This is a relatively new form of mortgage launched
a in the late 1990s to give prospective borrowers
more flexibility. This mortgage product rewards
the wealthy, higher rate taxpayers, providing
they understand the fundamentals of how they work.
Offset mortgages allow the mortgage lender to
take into consideration your savings when calculating
how much you owe each month.

Any interest you would have earned on your savings
is forgone, because they are used to ease your
mortgage arrears each month. However, due to savings
rates being so low, once tax and inflation has
been deducted, it can be cost effective to exploit
your savings in this manner if you have significant
savings and are a higher rate taxpayer.
For example, offset mortgages are currently charged
at around 4.5 % while the top savings accounts
are current paying around 4.15% gross, (2.49%
after 40% tax and a negative return after taking
into account inflation at 2.8%).
Any interest on your reserves is taxed at source
at 20% and, if you are a higher rate taxpayer,
you are legally responsible for further tax on
the interest you have earned when you complete
your self assessment tax return. By offsetting
these savings against your mortgage, you legitimately
evade tax because you are declining the interest.
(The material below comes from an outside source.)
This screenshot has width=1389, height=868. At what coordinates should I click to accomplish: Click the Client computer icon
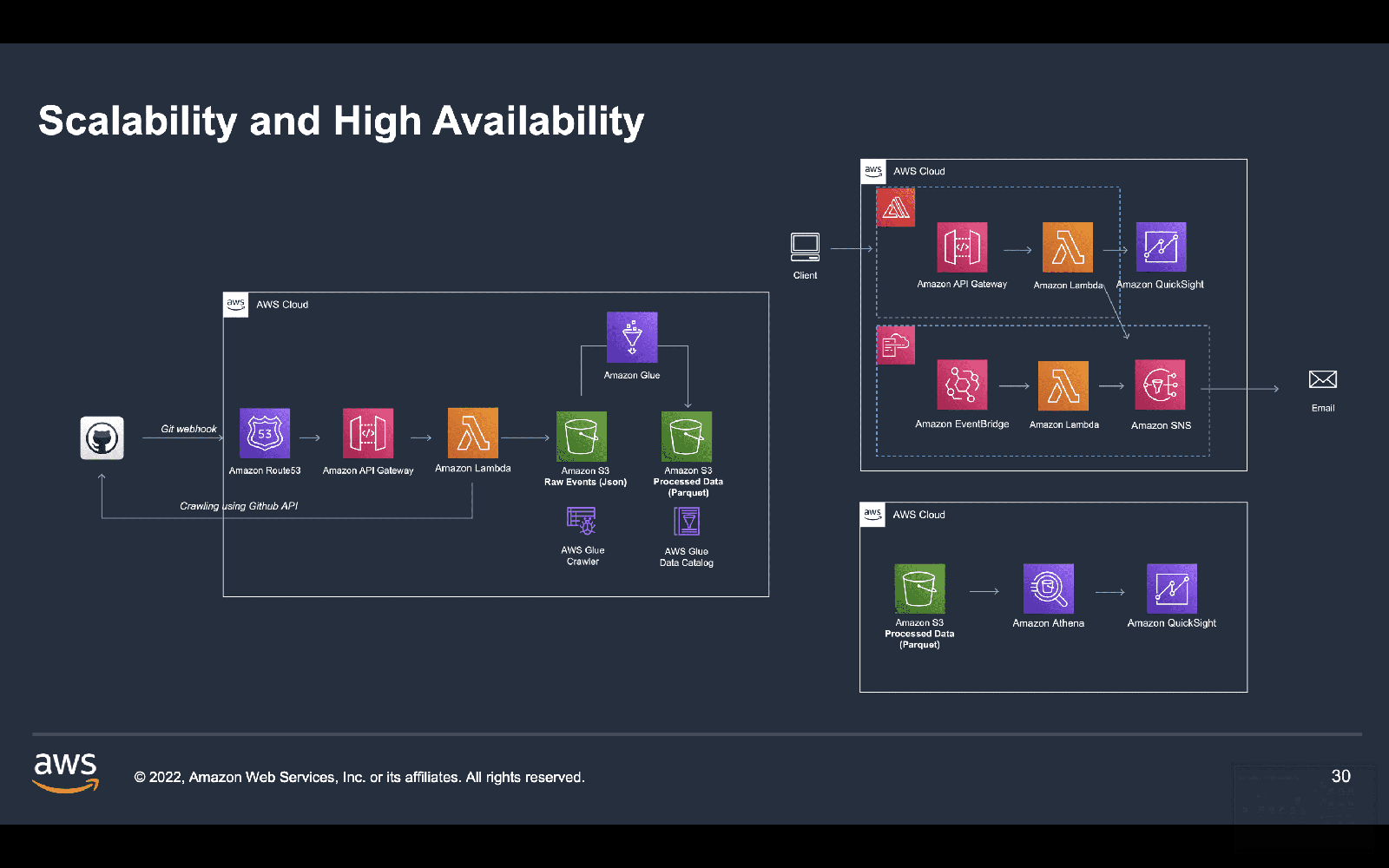805,247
With an offset mortgage the rates do not change.
The payments do not fluctuate each month (unless
there is a change in the mortgage rate), so providing
you have substantial offset-able savings, you
will effectively be overpaying each month.
However, offset mortgages are not the best solution
for everyone. They are more appropriate for the
higher rate taxpayer who has substantial savings
and money management experience. The reason for
this is the need to have at least £30,000,
but preferably more, for an offset mortgage to
be cost effective. Compared to traditional mortgages,
offset mortgage rates tend to be much higher.
Though, mortgage lenders are concerned that borrowers
are suspicious of offset mortgages. The fact that
one institution is administering all the financial
arrangements of the borrower they may feel that
they are not getting the best possible deal for
their money.
The majority of offset mortgage providers do
go one step further by offering credit cards and
personal loans as part of the offset arrangement.
Although each account is kept separate, the money
used to make the mortgage payment is used to clear
your highest charging debt.
In conclusion if you do not have substantial
savings we recommend that you pursue either a
discounted, fixed or capped rate mortgage. This
is due to their interest rates being as low as
3.1% and you could then use any interest that
has been accumulated from your savings to make
overpayments to your monthly figure. If you do
have a significant level of savings and are in
the higher rate tax bracket then an offset mortgage
could work out to be the most financially effective
option for you.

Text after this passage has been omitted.